§ **SOURCE TEXT**:
As for presidential candidate Mitt Romney and his running mate, Congressman Paul Ryan, Biden said he doesn't doubt they are patriotic Americans, but does question their approach to issues like veterans' health care.
"Their priorities are that we give a tax cut to the wealthiest 1 percent," he said. "But they want to cut benefits to the point-seven-five percent of us that have served in Iraq and Afghanistan."
Biden said Ryan's proposed budget that has brought him both support and criticism would cut Department of Veterans Affairs spending by about $11.1 billion, 85 percent of which would be for health care expenses, while extending Bush-era tax cuts enacted after the nation went to war. He also criticized Romney's proposal last year that veterans could receive vouchers for health care, as opposed to the government providing it.
Biden said the latter proposal amounts to privatizing the VA and giving veterans a coupon and saying "go find your own" care.
"That's not what it means to be in the U.S. (military). That's not how we treat those that serve," he said.
In a statement emailed to The Marietta Times Wednesday evening, the Romney campaign fired back on the president's record.
"On President Obama's watch, hundreds of thousands of veterans are out of work, backlogged disability claims have more than quadrupled and proposed budget cuts could cause them to pay more for health care and could drive more veterans to the unemployment lines," said Franklin County Auditor Clarence Mingo, a Romney campaign co-chair in Ohio. "Mitt Romney, on the other hand, will work to restore faith with our veterans by putting them back to work, reforming the VA system and ensuring that world-class VA health care is available to all veterans who need it."

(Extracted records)

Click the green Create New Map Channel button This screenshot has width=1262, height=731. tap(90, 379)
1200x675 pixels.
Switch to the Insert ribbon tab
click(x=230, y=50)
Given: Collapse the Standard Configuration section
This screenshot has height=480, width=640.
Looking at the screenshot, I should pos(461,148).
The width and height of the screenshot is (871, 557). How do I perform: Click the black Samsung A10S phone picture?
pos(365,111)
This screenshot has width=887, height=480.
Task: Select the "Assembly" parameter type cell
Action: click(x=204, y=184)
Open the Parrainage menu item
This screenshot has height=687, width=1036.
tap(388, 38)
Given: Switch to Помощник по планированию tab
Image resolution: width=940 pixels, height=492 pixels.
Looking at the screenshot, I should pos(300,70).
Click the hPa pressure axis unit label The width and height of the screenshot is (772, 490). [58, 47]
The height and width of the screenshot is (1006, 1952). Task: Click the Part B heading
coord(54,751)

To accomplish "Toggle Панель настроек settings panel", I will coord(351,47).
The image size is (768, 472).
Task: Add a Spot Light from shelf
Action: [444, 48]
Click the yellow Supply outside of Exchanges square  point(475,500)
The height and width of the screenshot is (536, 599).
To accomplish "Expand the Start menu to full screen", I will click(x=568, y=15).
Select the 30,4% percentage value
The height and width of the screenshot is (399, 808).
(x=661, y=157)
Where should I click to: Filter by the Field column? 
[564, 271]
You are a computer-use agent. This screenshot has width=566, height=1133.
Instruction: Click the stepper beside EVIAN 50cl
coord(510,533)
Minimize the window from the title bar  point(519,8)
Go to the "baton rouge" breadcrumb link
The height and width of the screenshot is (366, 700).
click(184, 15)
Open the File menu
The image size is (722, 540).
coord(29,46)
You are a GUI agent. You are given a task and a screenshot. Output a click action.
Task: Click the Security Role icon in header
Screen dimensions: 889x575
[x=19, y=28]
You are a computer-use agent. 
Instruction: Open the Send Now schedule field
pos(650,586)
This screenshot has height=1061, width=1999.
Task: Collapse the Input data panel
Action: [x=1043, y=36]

§ **TASK PROMPT**:
Answer these questions using the article on veterans' issues:
1. According to Biden, by about how much would Ryan's proposed budget cut Department of Veterans Affairs spending?
2. To which newspaper did the Romney campaign email its statement?
3. Who is quoted in that statement, and what positions does he hold?

§ **OUTPUT OF THE EXERCISE**:
1. By about $11.1 billion.
2. The Marietta Times.
3. Clarence Mingo, the Franklin County Auditor and a Romney campaign co-chair in Ohio.